Few of the inmates serving life sentences for nonviolent crimes have been released yet, but when they are, 40 percent will return to Los Angeles County and a third of them to the city.
“What are these people going to do?” asked Joseph Paul Jr., program manager at the Jericho Vocational Services Center, run by Shields for Families, which focuses on helping released prisoners reintegrate into society.
Current laws prohibit ex-felons from living in public housing, which often prevents them from rejoining their families, he said. Pilot programs in Los Angeles County are starting to allow a limited number to apply.
It’s like double jeopardy. You’ve done your time, and now you get a life sentence of joblessness.
executive director, LA Voice
Not a free ticket
On a recent Thursday in Compton, some ex-cons took part in a job interview exercise at Shields for Families. Others sat at computers searching for jobs and filling out online applications.
Shields, a faith-based nonprofit, works with people like Jonathan Jones, teaching job skills and, more important, job-seeking skills. It often ends up putting ex-cons to work at its center.
Saun Hough, a soft-spoken ex-Marine, went to prison at 20 for second-degree murder. He got out at 38. While serving time, he earned a degree in biblical studies and became a mentor in substance-abuse programs.
“Coming home was a daunting task,” he said.
After living in transitional housing, he got help from Shields. He’s now a job developer at the center and a leader with LA Voice.
“I love now being able to sit down with employers and show them [serving time] doesn’t take away from being qualified,” said Hough. “It breaks the stereotypes.”
Having to disclose a criminal record has become a big impediment to finding employment and housing, Hoover said.
“It’s not just not being able to get work but also how demoralizing it is to apply for your 10th job and be rejected,” he said. “Sometimes managers will say to them, ‘You’re really qualified, but your conviction history …’”
Advocates say banning the box is an important but small step.
“Please don’t think it’s a free ticket,” Hough said. “You still have to be qualified. I don’t want people to think that everybody’s going to get a job.”
Curtis McCray, a 47-year-old father of four, served 19 years and three months in a federal penitentiary after he was involved in a shootout with police.
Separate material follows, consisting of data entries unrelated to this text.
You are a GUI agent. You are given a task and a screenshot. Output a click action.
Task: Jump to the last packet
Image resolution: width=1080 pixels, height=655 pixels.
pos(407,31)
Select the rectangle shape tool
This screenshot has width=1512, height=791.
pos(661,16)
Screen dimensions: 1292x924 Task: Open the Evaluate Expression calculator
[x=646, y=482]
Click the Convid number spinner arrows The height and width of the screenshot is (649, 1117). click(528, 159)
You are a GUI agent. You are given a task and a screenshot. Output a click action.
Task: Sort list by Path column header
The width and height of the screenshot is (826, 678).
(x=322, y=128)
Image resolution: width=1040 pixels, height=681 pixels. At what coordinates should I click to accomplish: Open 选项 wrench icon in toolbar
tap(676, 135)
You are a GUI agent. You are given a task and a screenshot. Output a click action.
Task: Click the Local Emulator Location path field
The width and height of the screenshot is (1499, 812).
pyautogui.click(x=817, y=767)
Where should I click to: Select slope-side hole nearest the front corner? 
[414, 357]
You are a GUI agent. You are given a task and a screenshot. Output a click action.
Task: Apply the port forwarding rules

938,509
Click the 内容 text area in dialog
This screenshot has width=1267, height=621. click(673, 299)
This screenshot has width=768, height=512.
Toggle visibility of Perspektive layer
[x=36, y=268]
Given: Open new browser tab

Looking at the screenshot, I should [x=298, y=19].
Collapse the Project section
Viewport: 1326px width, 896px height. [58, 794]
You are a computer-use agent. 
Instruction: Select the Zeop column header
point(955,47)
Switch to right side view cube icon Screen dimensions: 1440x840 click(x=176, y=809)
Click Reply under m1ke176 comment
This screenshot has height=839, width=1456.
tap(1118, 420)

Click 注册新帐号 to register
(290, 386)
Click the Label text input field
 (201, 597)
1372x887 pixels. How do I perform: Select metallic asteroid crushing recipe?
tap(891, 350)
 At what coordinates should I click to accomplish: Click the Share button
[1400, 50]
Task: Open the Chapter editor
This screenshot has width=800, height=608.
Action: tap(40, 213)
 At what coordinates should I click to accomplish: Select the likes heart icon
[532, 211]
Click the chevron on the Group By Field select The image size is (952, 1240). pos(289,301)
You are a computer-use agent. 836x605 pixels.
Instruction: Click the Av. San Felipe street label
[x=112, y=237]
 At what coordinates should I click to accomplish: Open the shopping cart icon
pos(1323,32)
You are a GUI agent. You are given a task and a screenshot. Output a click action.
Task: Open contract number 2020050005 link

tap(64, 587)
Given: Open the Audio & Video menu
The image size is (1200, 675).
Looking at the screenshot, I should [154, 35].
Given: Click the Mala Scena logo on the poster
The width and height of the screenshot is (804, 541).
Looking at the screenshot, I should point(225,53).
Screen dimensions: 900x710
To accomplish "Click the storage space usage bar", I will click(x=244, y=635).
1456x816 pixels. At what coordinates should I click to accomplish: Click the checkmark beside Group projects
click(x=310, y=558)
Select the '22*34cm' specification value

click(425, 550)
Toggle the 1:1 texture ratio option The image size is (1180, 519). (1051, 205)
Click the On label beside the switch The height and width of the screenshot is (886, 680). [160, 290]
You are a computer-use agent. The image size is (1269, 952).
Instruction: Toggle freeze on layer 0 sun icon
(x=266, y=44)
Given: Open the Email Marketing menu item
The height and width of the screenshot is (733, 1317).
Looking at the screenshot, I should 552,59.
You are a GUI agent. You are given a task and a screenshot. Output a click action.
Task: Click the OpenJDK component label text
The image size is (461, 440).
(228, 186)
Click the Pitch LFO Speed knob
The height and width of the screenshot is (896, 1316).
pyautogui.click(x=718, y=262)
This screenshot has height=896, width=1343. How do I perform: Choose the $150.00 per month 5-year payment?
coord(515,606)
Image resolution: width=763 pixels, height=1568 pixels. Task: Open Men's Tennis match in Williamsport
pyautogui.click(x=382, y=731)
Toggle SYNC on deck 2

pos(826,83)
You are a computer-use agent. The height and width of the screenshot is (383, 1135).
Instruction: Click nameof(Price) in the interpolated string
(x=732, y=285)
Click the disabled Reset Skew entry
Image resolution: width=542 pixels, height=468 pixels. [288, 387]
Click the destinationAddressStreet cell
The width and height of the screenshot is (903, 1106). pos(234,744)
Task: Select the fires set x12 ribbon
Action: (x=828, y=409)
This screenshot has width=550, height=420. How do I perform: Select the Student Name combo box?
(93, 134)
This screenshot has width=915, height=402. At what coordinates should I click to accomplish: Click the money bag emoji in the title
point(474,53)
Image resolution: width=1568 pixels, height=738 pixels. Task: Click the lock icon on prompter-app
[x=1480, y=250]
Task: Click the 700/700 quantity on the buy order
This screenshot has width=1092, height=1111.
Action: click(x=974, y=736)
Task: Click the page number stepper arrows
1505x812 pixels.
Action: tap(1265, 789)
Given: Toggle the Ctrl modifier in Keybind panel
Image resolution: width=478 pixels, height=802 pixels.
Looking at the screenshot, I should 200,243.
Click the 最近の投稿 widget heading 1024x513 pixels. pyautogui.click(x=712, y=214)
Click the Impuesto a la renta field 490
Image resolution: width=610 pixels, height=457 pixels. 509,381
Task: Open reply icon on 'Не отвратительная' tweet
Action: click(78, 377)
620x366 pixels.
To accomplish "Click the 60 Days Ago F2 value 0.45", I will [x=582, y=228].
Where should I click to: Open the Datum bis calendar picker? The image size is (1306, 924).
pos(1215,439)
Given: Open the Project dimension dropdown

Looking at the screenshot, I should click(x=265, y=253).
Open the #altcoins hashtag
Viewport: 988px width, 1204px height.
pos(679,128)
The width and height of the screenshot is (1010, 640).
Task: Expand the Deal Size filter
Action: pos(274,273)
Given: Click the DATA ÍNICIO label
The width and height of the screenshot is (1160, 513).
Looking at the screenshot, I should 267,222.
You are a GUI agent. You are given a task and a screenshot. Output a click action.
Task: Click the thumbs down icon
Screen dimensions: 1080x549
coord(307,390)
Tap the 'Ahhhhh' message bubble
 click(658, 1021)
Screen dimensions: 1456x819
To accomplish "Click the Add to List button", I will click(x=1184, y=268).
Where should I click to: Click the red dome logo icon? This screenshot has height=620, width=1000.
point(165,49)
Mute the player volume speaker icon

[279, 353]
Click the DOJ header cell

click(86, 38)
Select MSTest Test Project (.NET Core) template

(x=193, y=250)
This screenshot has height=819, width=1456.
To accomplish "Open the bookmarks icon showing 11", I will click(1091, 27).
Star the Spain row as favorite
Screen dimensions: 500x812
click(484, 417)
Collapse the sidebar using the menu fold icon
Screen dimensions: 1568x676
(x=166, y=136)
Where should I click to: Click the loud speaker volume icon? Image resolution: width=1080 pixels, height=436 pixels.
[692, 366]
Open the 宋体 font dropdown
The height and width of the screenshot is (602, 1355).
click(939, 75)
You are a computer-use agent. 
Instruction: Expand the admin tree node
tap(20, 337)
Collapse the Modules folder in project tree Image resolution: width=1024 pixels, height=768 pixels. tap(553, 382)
He learned welding skills and is now the head of maintenance at Shields.
“It’s hard,” he said. “It’s about what you know, but it’s also about who you know.”
His cellphone rang. It was someone who did time with him at the Terminal Island correctional facility who could help someone who was just released find work.
Mirella Jimenez, 35, gave birth to her fifth child in prison while serving a three-year sentence for employee theft. She had been in and out of the county jail before, for drug possession and driving without a license. She struggled with an addiction to methamphetamines.
Prison time was a reality check.
“It allowed me to do a lot of thinking,” she said. She was paroled, entered a rehabilitation center and fought for custody. She found housing through her mother-in-law’s landlord but had to pay three times the normal deposit. She recently applied for low-income housing and was denied because of her record.
Jimenez now works at the front reception desk at Shields through a transitional jobs program, attends Long Beach City College and is a monitor for a substance-abuse foundation on weekends.
“I’ve been very unsuccessful in my job search because of my criminal background,” she said. “I’m still being punished for something I paid for.”